## QUOTED PASSAGE
ExpressionSets objects

For example: load(file.path(system.file(package = "Bioc2020Anno", "extdata"), "eset.Rdata")

  • exprs(eset)
  • pData(phenoData(eset))
  • pData(featureData(eset))

Genomic centric

  • GRanges()
  • GrangesList()

GRanges() and GRangesLists act like data.frames and lists, and can be subsetted using the [ function.

SummarizedExperiment objects

SummarizedExperiment objects are like ExpressionSets, but the row-wise annotations are GRanges, so you can subset by genomic locations.

SummarizedExperiment objects are like ExpressionSets, but the row-wise annotations are GRanges, so you can subset by genomic locations.

SummarizedExperiment objects are popular objects for representing expression data and other rectangular data (feature x sample data).

  • array() or assays(): genes x samples
  • colData(): samples x sample features
  • rowData(): genes x gene features. The gene features could be result from running analyses; see EnrichmentBrowser vignette.

Examples: GSEABenchmarkeR package.

biomaRt

library(biomaRt)
listMarts(host = "useast.ensembl.org")

# biomaRt data sets
mart <- useEnsembl("ensembl")
head(listDatasets(mart))

# biomaRt queries
mart <- useEnsembl("ensembl","hsapiens_gene_ensembl")

## DATA LISTING
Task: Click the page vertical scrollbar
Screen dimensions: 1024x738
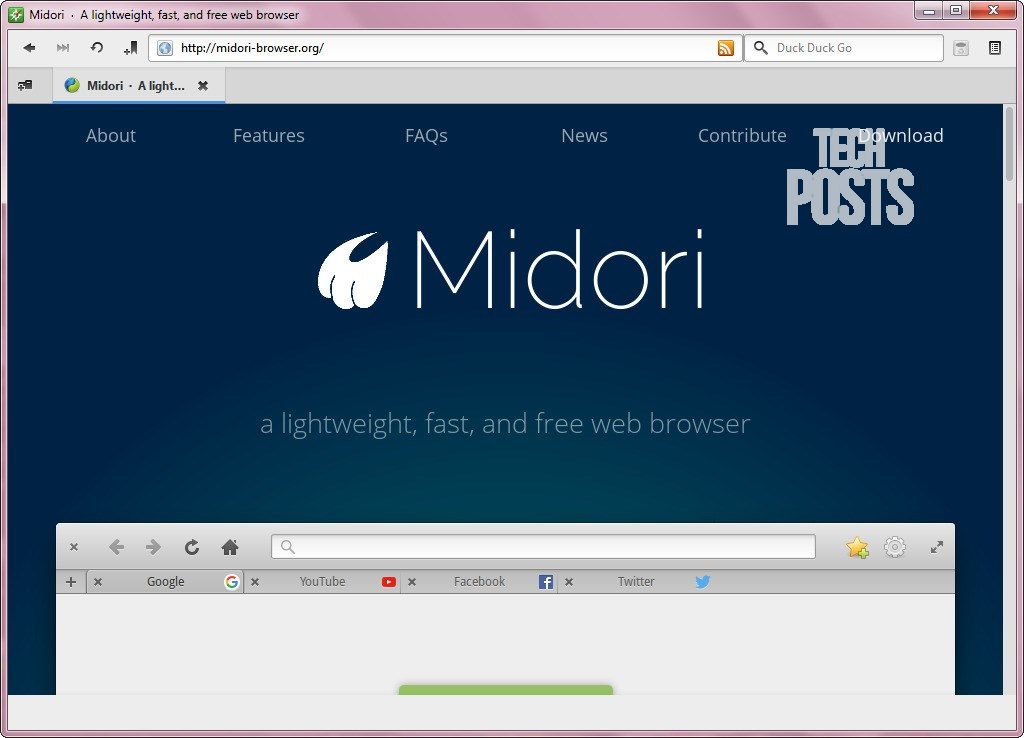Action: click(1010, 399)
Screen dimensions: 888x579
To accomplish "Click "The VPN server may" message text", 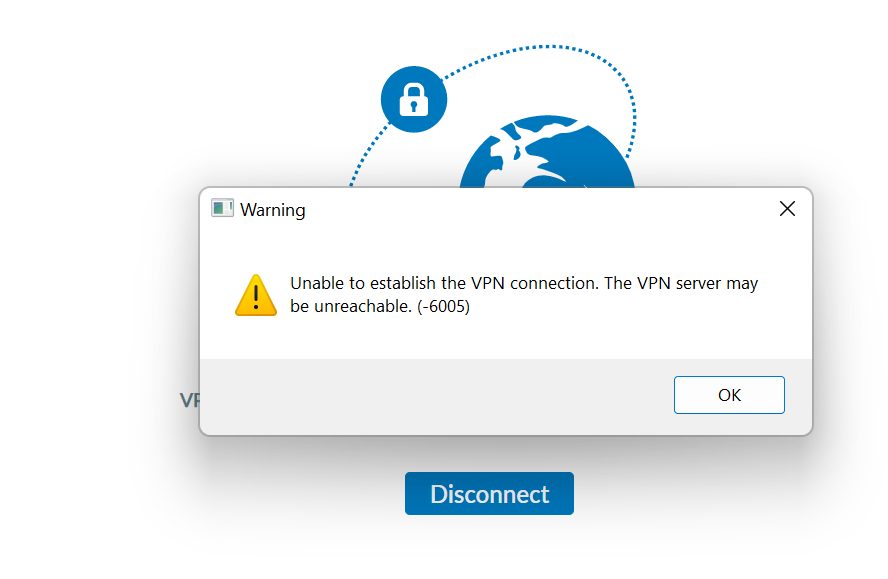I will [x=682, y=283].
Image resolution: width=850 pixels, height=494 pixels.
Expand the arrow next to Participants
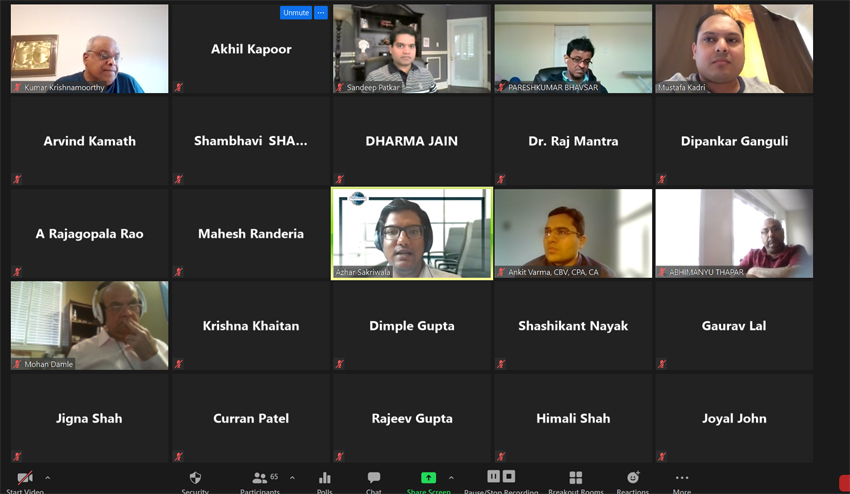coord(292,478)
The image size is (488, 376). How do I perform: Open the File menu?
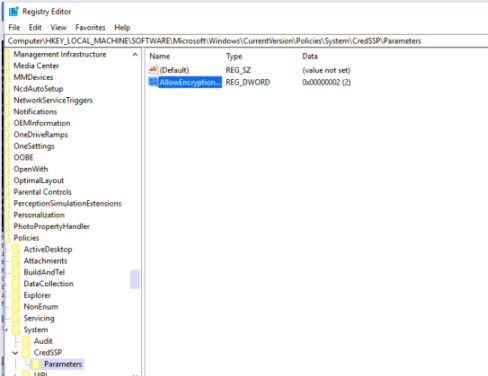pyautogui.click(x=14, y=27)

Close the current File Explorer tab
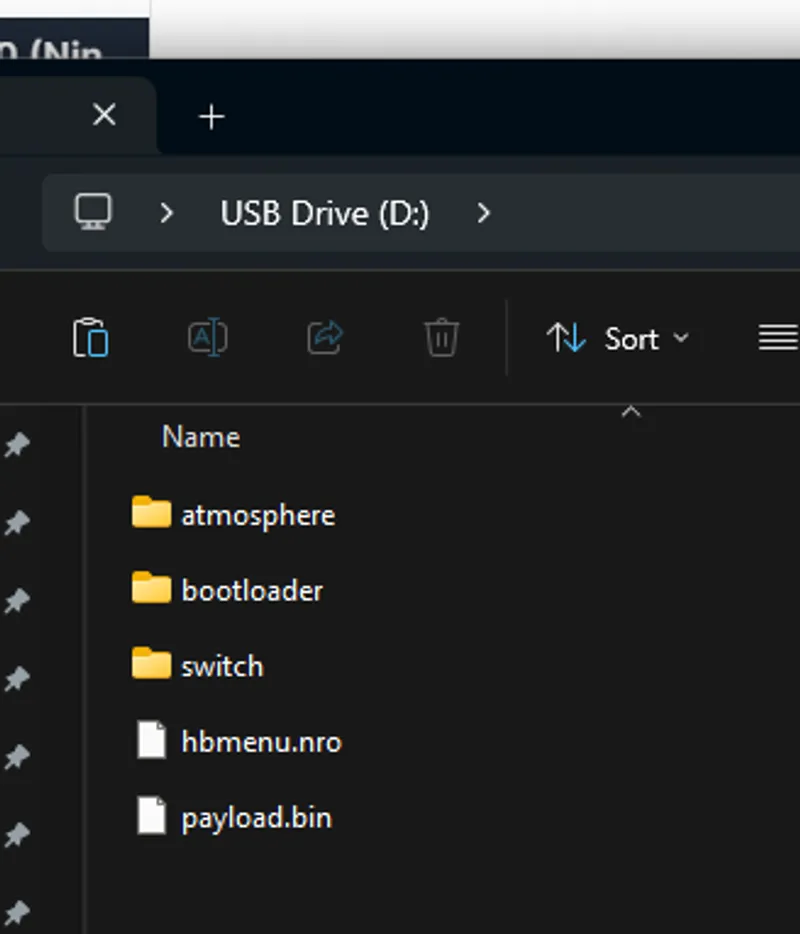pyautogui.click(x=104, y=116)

---

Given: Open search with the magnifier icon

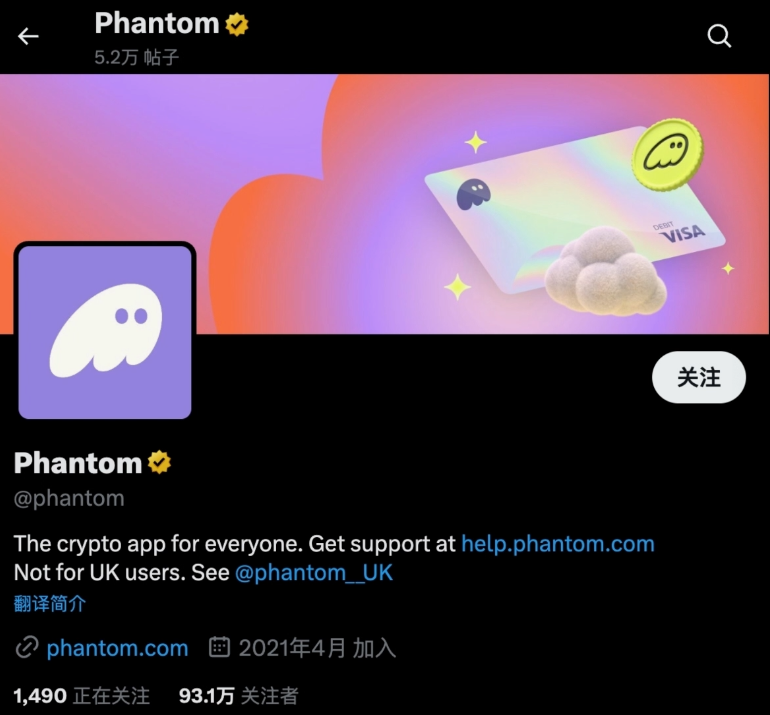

## PROBLEMS AND TASKS
A – Sum up the notes on data objects in two sentences.
B – From the notes on data objects, write out the passage starting with "SummarizedExperiment objects are popular" and going on through "Examples: GSEABenchmarkeR package.".
C – List every bulleted expression under the "ExpressionSets objects" heading in the notes on data objects.
The records play no part in the work here.

## ANSWERS PER TASK
A – GRanges and GRangesLists behave like data.frames and lists and can be subset with the [ function. SummarizedExperiment objects resemble ExpressionSets, but their row-wise annotations are GRanges, so they can be subset by genomic location, and they are popular for representing expression data and other feature-by-sample rectangular data.

B –
SummarizedExperiment objects are popular objects for representing expression data and other rectangular data (feature x sample data).

  • array() or assays(): genes x samples
  • colData(): samples x sample features
  • rowData(): genes x gene features. The gene features could be result from running analyses; see EnrichmentBrowser vignette.

Examples: GSEABenchmarkeR package.

C –
- exprs(eset)
- pData(phenoData(eset))
- pData(featureData(eset))